Les fonctionnaires ne seront pas seuls dans la rue ce 22 mars. La date avait été retenue par la CGT-cheminots en remplacement de la manifestation du 8 février à Paris, annulé pour cause d’épisode neigeux et de restrictions préfectorales concernant les rassemblements. Depuis, le rapport Spinetta sur la SNCF, l’annonce des mesures envisagées par Édouard Philippe pour accompagner la libéralisation des chemins de fer et l’utilisation des ordonnances ont mis le feu au rail. Proposition de grève reconductible pour la CFDT, mobilisation rapide pour l’Unsa, évocation d’une grève d’un mois par le secrétaire de la CGT-cheminots. Après des annonces tonitruantes, les quatre syndicats cheminots se sont rangés derrière la date de la CGT du 22 mars.
Entre temps, une alerte sociale a été déposée par l’ensemble des syndicats de la SNCF. Un préalable avant tout dépôt d’un préavis de grève dans l’entreprise depuis les restrictions imposées par Nicolas Sarkozy en 2007 sur les modalités d’arrêts de travail. Les quatre fédérations cheminotes représentatives (CGT, Unsa, SUD et CFDT) doivent se retrouver le 15 mars, lendemain du conseil des ministres où sera présenté le projet d’habilitation des ordonnances. C’est cette réunion intersyndicale qui devrait décider d’un appel à la grève, éventuellement reconductible, après le 22 mars.
Addition de mouvements sectoriels
Fonctionnaires, cheminots, la liste des secteurs mobilisés s’allonge. Malgré le vote de la loi « Orientation et réussite des étudiants » le 15 février, la mobilisation étudiante ne s’écroule pas. Au contraire. Après plusieurs journées de mobilisation assez peu suivies en février, le mouvement reprend de la vigueur avec le retour progressif des vacances d’hiver. Ainsi, plusieurs universités sont touchées par des blocages et des assemblées générales fournies comme à Montpellier, Lille, Nantes, Rennes et Bordeaux. Dans cette dernière, les étudiants mobilisés ont été délogés par la force de l’amphithéâtre servant aux assemblées générales. Un petit clin d’œil à mai 68. L’intrusion de CRS dans l’université de Bordeaux rappelant celle de la Sorbonne 50 ans plus tôt, qui avait marqué le début des nuits des barricades dans le Quartier latin.
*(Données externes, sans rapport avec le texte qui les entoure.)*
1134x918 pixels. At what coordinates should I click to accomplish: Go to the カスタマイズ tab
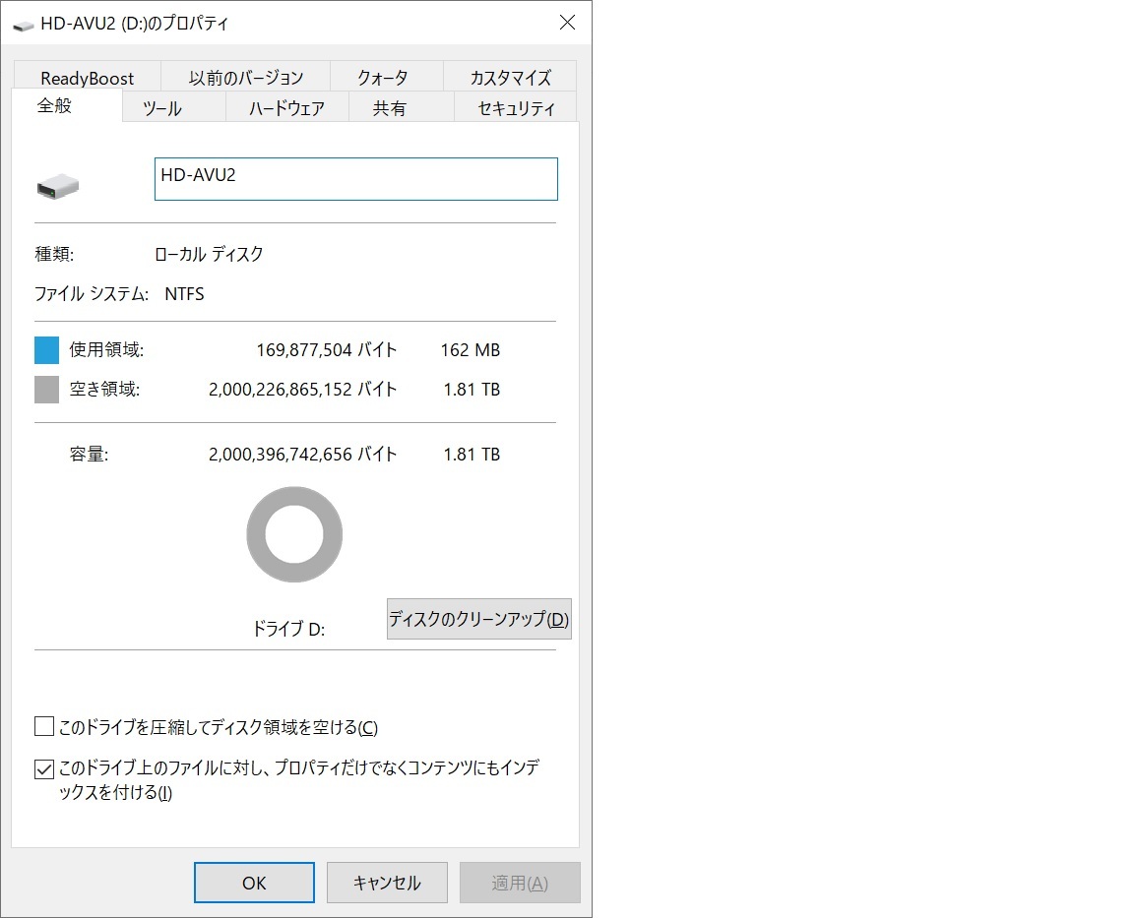[x=510, y=78]
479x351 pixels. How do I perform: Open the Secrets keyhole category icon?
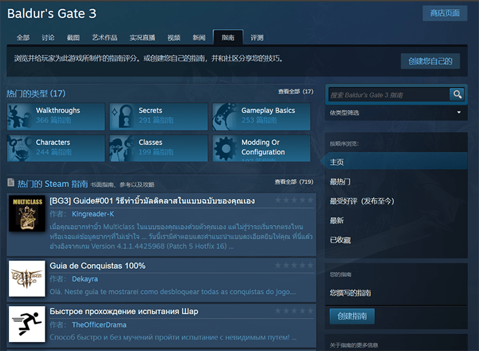click(x=123, y=117)
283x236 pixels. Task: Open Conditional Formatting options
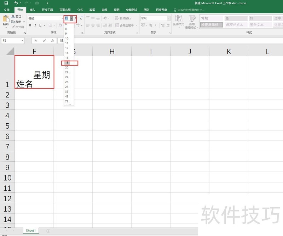pyautogui.click(x=179, y=21)
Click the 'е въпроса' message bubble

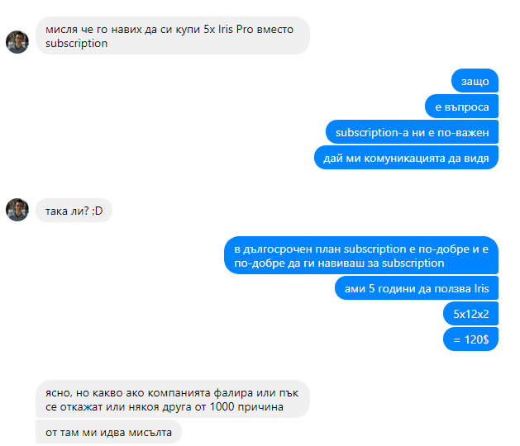pos(461,107)
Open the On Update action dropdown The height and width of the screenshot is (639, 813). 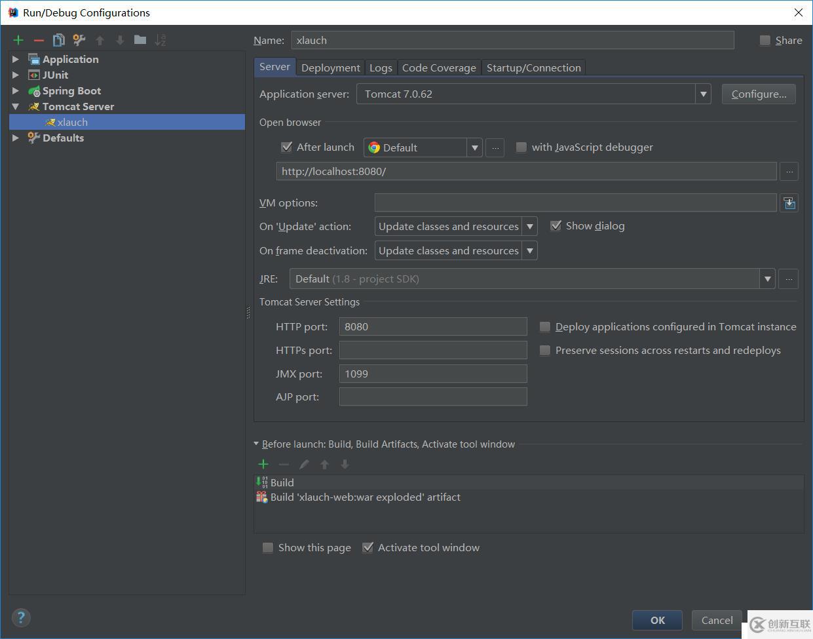pos(530,226)

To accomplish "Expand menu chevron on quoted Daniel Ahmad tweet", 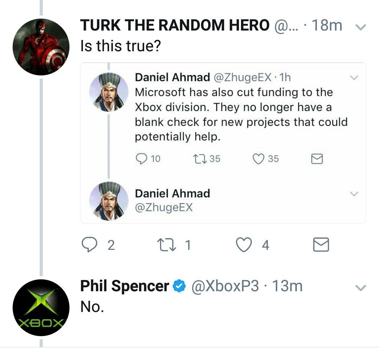I will [x=354, y=78].
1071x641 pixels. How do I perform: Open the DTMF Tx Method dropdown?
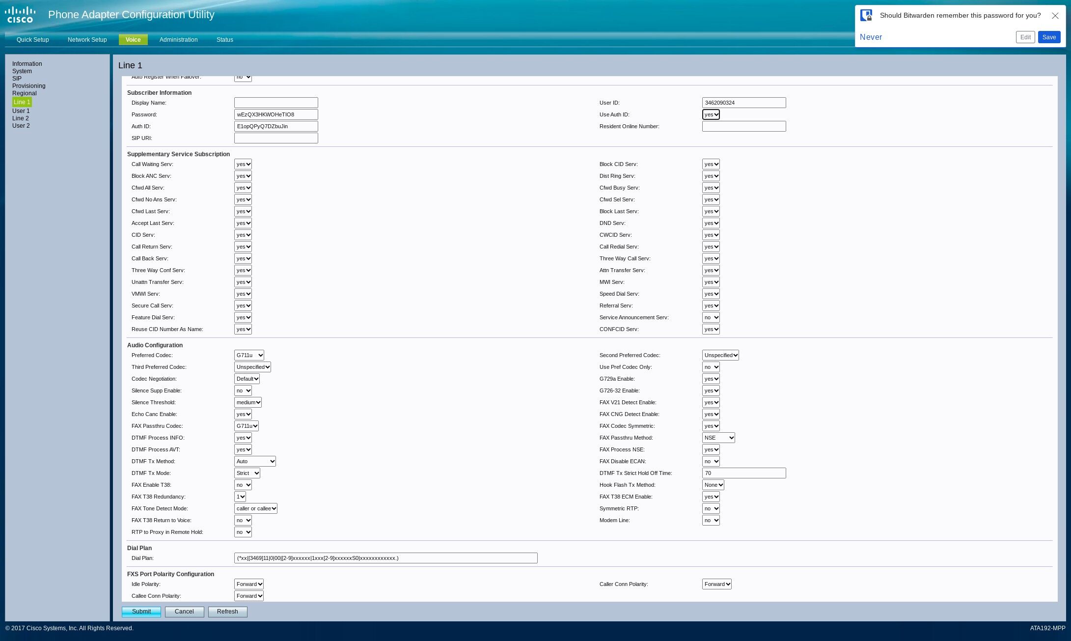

Autre secteur où frémit la contestation : la santé. Les agents des établissements d’hébergement pour personnes âgées dépendantes (Ehpad) sont appelés à cesser le travail le 15 mars, et à se joindre à l’appel général du 22. Forts d’une journée d’action et de grève réussie le 30 janvier, les syndicats veulent pousser leur avantage pour obtenir enfin les moyens manquants dans les maisons de retraite. Avec la volonté de privilégier d’abord la construction dans leurs métiers, quitte à se dissocier un peu des autres catégories professionnelles en mouvement. Le reste des personnels soignants notamment ceux de l’hôpital seront dans la rue le 22 mars. Là aussi, les luttes service par service, hôpital par hôpital, sont nombreuses depuis des mois, traduisant le manque de personnel et l’exaspération de tout un secteur.
Ainsi, l’addition des mécontentements donnera une coloration vaguement interprofessionnelle à la journée du 22 mars. À défaut d’imaginer un embrasement social donnant la réplique à l’anniversaire de mai 68, le printemps pourrait bien voir surgir des crispations importantes. Ainsi, la stratégie du gouvernement consistant à lancer toutes ses réformes en même temps et assommer toute opposition pourrait trouver ses limites. Au mois d’avril, ce sera au tour de l’assurance chômage et du contrôle accru des chômeurs d’occuper le devant de la scène.